Score: ***** (5 out of 5)
Bestselling Berkeley author Michael Lewis has been spending a lot of time back East lately. After researching and writing his blockbuster fifteenth nonfiction book, Flash Boys, currently the country’s #1 bestseller, he’s now juggling interviews and appearances triggered by the fallout. I can’t recall any book that has ever before struck such fear into the denizens of Wall Street.
Flash Boys tells the tale of the arcane and long-secret phenomenon known as high-frequency trading (HFT). The book reads like a thriller, showcasing the author’s legendary writing talent. Like the best fiction, it’s centered on people, not abstract processes or institutions, and the prose sings.
As Lewis discovered, HFT is one of the ways that Wall Street cheats investors — and not just small-time investors like you and me, but also the elite folk who manage multi-billion-dollar pension funds and mutual funds (and thus, indirectly, us as well). Initially, the practice was limited to a handful of traders working in small, independent shops, many of them Russian immigrants with advanced degrees in math or science. However, in the course of Lewis’ exploration of this complex and clever technique to game the system, he learned that many of the big Wall Street banks bought into the process as well and gained enormous profits as a result. Altogether, Lewis attests, HFT has robbed the investing public of billions of dollars.
HFT is no more than a computer-age version of the way Paul Julius Reuter made his name a century and a half ago by using telegrams and carrier pigeons to get the news to the London Stock Exchange faster than anyone else. (The result, of course, was the Reuters agency, now Thomson-Reuters Corporation.) By using obscure techniques to learn the intentions of unsuspecting investors milliseconds ahead of everyone else, HFT traders move the market up or down almost instantaneously, buying the investors’ stock at lower prices or selling to them at higher ones. Lewis refers to one HFT company that operated for five years without losing money on any day. (An HFT firm doesn’t invest; it only trades, ending each day with no stock in its name.)

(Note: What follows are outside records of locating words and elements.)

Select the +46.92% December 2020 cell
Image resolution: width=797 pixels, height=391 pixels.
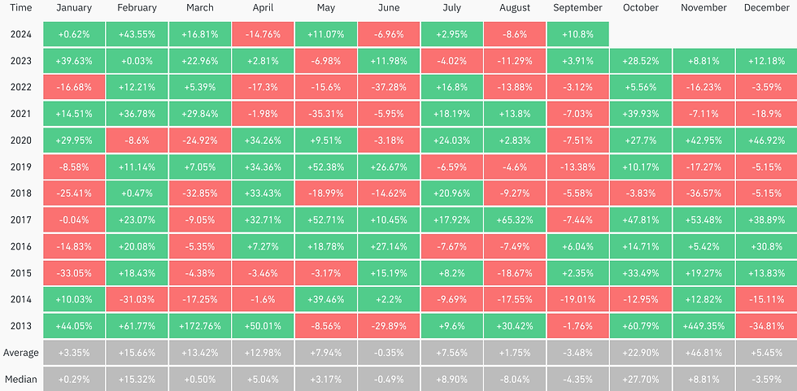click(x=767, y=140)
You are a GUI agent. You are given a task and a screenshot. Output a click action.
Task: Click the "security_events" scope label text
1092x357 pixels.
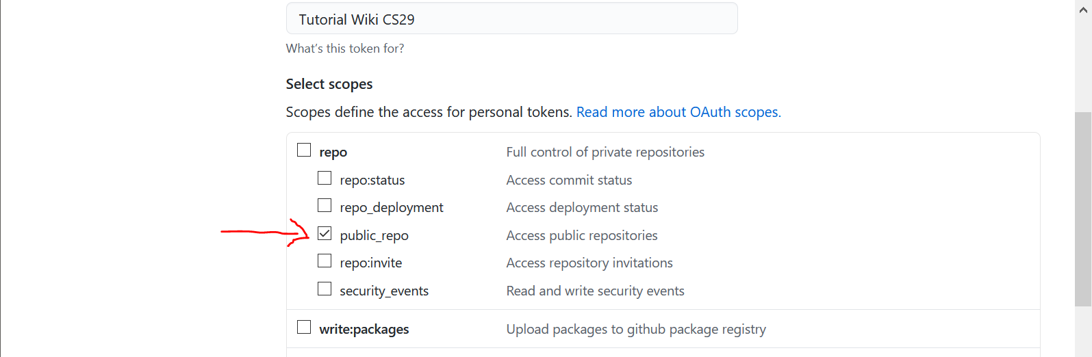pos(383,291)
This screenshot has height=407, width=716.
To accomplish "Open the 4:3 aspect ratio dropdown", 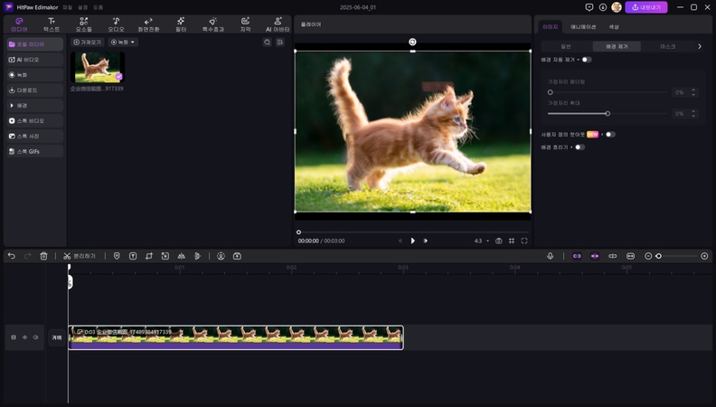I will click(481, 241).
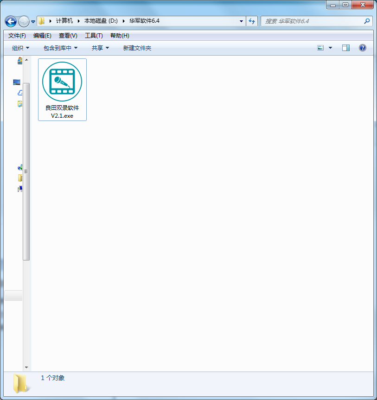This screenshot has width=377, height=400.
Task: Click the change view icon
Action: click(x=320, y=48)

Lewis’ hero is a brilliant young Canadian named Brad Katsuyama, who for many years was head of electronic trading at the little-known Royal Bank of Canada office on Wall Street, earning $2 million a year. In 2008, Katsuyama discovered that the quotes on his ticker tape didn’t reflect the reality of the market, and he set out to learn why. Over the course of two years, by hiring disgruntled veterans of HFT and grilling them endlessly, he came to see better than anyone else how the contemporary stock market really works — and he didn’t like what he saw. Not at all. HFT wasn’t “nice.” He was a Canadian, after all.
Ultimately, the result of Katsuyama’s investigation was a new stock exchange he and his colleagues designed expressly to frustrate HFT traders and assure investors of fair treatment. It’s called IEX (“A market that works for investors”).